▸ **Exercise brief**: Which lines of the data below hold "Vintage"? Copy each of them.

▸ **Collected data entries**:
________________
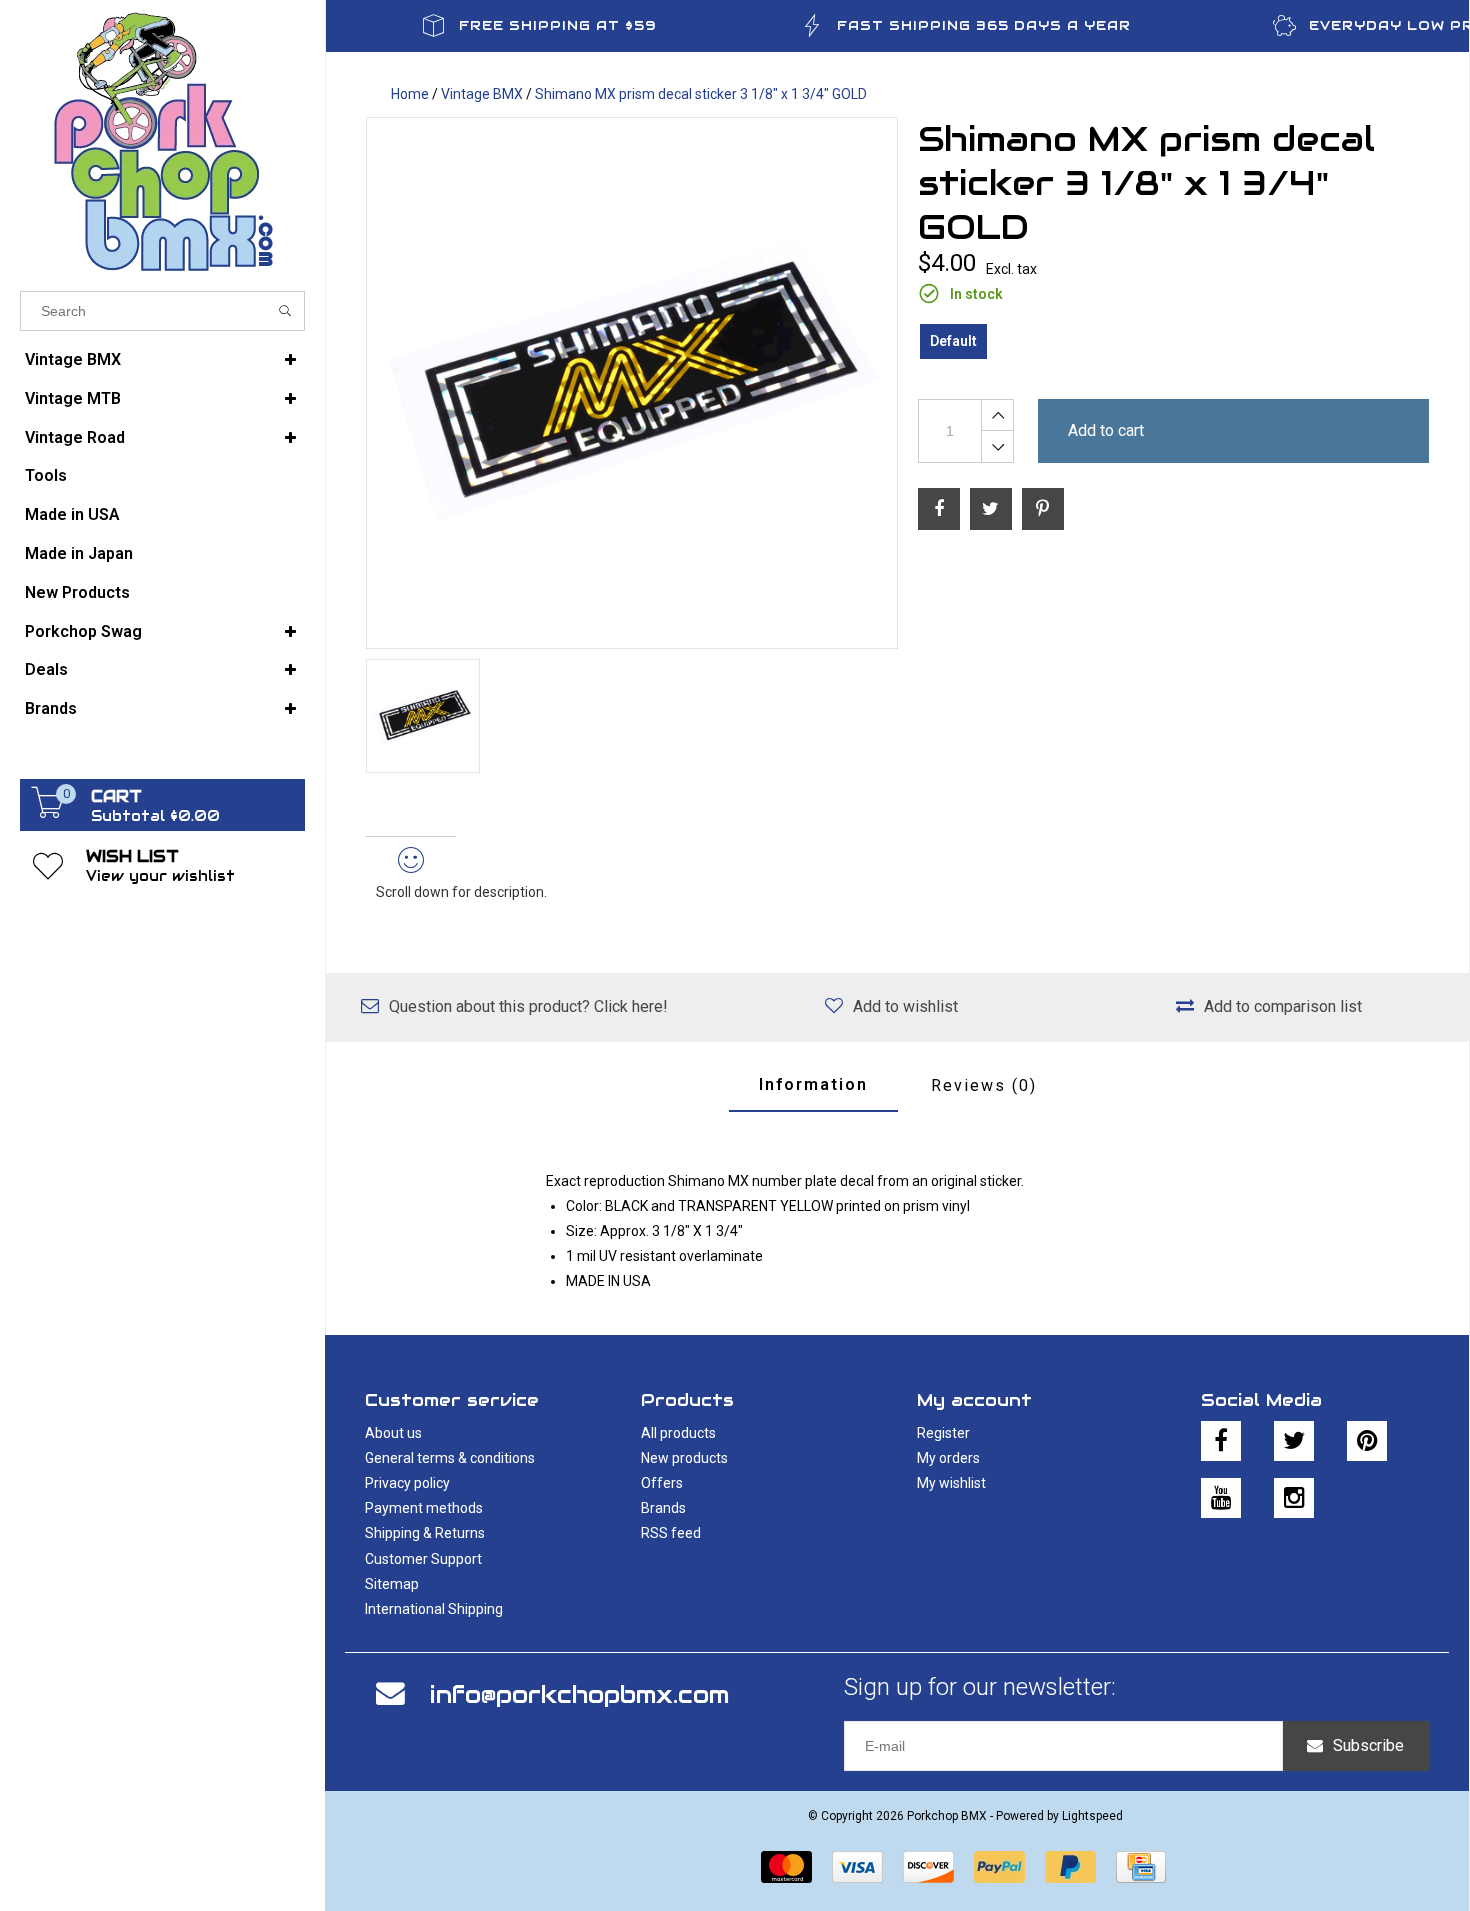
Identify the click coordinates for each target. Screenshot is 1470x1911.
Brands (51, 708)
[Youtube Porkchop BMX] (1221, 1498)
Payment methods (424, 1508)
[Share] (939, 509)
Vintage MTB (73, 398)
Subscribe (1368, 1745)
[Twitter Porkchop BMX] (1294, 1441)
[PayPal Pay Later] (1070, 1867)
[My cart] (48, 813)
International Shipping (434, 1609)
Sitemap (392, 1584)
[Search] (285, 311)
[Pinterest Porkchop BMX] (1367, 1441)
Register (943, 1433)
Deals (46, 669)
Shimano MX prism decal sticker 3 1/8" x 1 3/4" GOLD (701, 94)
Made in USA (72, 514)
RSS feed (671, 1533)
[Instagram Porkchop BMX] (1294, 1498)
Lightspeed (1092, 1816)
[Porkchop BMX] (162, 140)
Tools (46, 475)
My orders (948, 1458)
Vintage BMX (73, 359)
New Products (77, 592)
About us (393, 1433)
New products (684, 1458)
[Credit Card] (1141, 1867)
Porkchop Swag (83, 631)
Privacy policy (407, 1483)
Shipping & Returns (425, 1533)
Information (813, 1084)
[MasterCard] (786, 1867)
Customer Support (423, 1559)
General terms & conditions (450, 1458)
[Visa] (857, 1867)
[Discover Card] (928, 1867)
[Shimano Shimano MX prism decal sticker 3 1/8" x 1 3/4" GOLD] (632, 383)
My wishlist (951, 1483)
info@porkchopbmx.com (579, 1694)
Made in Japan (79, 553)
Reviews (984, 1085)
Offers (662, 1483)
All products (678, 1433)
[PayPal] (999, 1867)
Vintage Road (75, 437)
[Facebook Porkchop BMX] (1221, 1441)
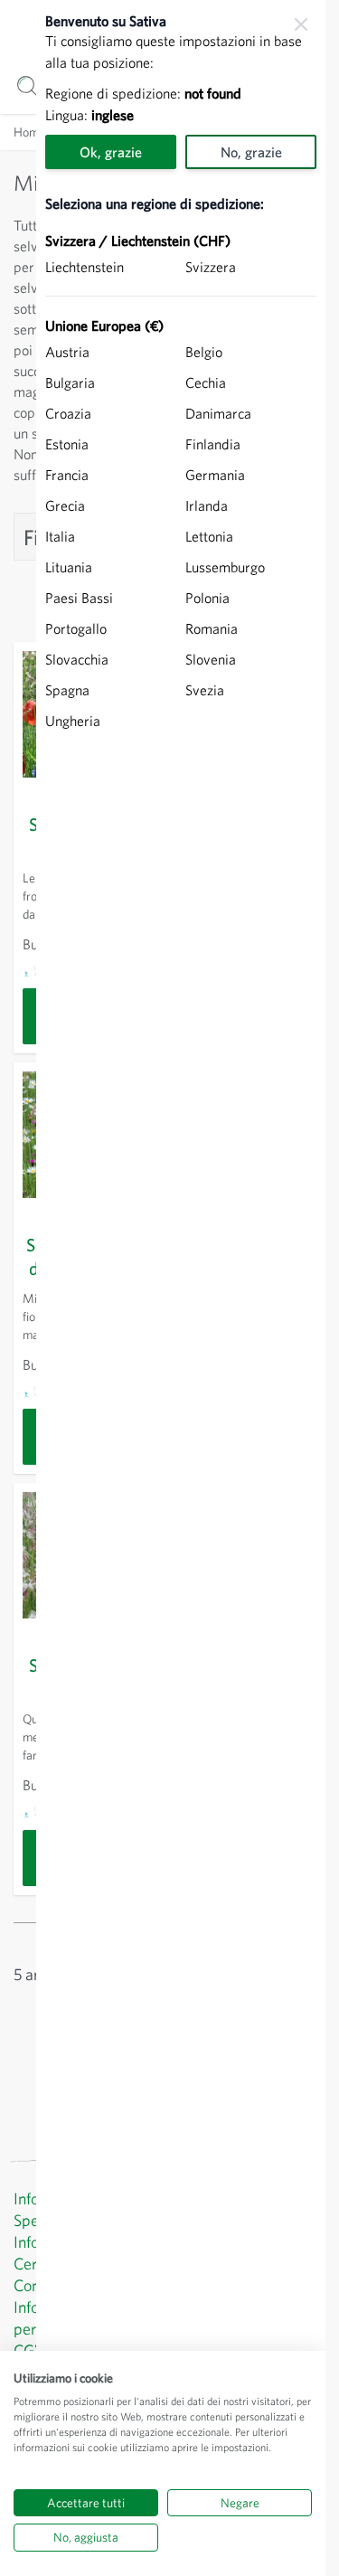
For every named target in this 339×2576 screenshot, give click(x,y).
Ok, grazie (111, 152)
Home (29, 132)
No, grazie (251, 152)
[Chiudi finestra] (301, 24)
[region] (180, 1288)
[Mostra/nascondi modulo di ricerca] (28, 86)
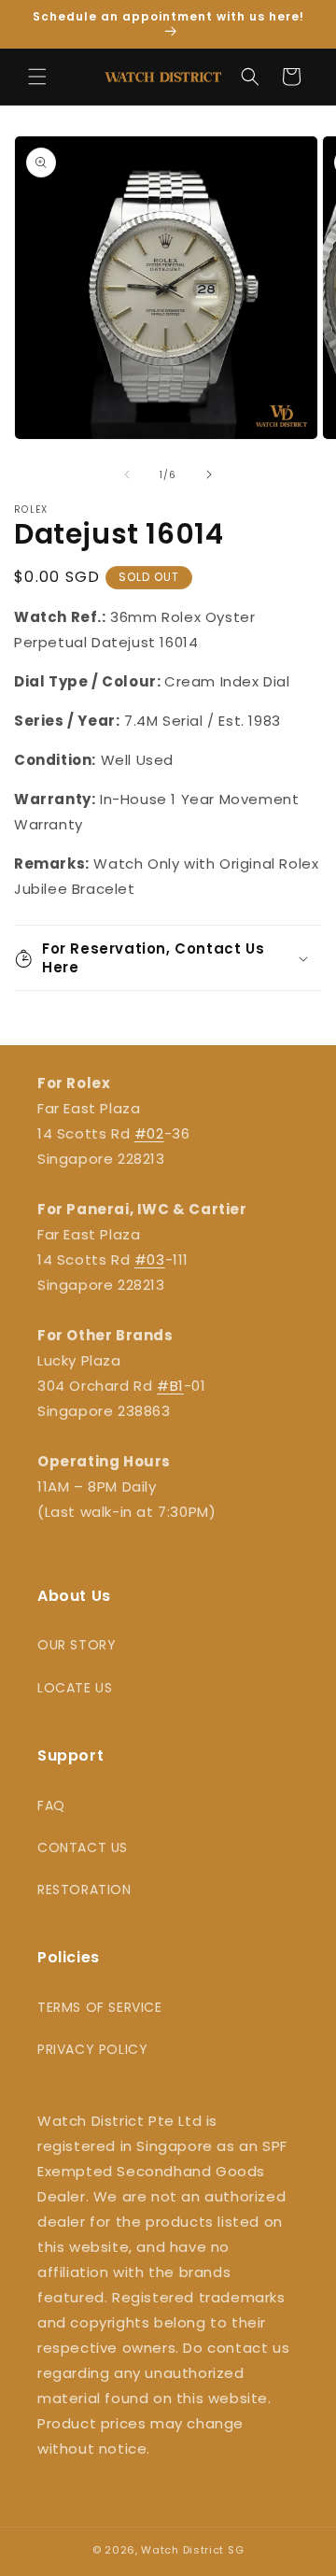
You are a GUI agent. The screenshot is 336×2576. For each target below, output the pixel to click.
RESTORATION (84, 1889)
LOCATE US (74, 1687)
________________
▸ **Solution for this exercise**:
Vintage MTB (73, 398)
Vintage BMX (73, 359)
Vintage Road (75, 437)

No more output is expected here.